Data under study -
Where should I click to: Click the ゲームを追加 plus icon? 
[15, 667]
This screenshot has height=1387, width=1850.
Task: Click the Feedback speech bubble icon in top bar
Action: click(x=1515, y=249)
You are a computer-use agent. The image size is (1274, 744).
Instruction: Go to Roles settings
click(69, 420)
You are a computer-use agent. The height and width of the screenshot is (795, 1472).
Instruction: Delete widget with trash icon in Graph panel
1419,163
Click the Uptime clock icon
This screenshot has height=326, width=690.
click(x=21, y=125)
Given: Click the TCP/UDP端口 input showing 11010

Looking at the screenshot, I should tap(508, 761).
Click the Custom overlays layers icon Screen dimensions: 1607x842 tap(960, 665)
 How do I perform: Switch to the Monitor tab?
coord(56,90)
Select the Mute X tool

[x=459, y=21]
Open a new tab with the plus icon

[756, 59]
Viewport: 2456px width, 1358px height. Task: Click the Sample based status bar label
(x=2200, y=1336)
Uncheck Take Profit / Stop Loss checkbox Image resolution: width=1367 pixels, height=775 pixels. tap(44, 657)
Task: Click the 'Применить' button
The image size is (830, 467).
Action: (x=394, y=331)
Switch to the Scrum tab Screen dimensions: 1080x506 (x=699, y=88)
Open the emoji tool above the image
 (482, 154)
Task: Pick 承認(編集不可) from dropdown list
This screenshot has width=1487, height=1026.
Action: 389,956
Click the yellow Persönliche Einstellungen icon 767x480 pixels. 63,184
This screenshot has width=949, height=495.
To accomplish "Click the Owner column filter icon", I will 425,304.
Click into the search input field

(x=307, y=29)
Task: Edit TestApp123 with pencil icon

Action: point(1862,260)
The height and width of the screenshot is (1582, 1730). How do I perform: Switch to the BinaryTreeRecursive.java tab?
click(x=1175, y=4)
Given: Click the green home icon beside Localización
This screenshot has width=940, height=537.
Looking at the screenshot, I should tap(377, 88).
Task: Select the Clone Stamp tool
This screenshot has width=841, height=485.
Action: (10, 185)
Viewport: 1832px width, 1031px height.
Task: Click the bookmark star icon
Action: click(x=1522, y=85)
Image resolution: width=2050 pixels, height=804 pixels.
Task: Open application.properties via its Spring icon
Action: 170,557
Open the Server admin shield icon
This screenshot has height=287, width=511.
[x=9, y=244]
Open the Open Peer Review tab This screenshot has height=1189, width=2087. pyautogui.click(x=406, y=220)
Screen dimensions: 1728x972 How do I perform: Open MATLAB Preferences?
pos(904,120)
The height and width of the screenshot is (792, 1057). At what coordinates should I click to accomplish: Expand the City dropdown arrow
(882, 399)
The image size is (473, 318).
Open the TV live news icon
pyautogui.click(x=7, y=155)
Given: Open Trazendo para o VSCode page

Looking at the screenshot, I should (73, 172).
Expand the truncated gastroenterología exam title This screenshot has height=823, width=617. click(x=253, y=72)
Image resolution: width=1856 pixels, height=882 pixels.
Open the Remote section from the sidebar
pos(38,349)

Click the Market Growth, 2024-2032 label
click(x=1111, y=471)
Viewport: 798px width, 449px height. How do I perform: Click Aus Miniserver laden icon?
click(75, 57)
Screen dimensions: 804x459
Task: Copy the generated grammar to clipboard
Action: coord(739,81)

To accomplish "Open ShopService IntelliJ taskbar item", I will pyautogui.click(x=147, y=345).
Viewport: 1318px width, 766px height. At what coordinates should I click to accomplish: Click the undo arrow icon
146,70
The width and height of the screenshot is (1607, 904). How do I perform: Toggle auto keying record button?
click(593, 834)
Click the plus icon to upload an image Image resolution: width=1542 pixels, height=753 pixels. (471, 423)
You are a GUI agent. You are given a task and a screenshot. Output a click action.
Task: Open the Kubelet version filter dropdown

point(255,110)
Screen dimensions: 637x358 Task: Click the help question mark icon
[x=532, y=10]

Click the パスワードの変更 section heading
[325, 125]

About this task - All lines with the word "computer" are needed; pull them from the entries and copy each.

Reply -
You are a computer-use agent. The image size is (1274, 744).
You are a computer-use agent. The height and width of the screenshot is (795, 1472).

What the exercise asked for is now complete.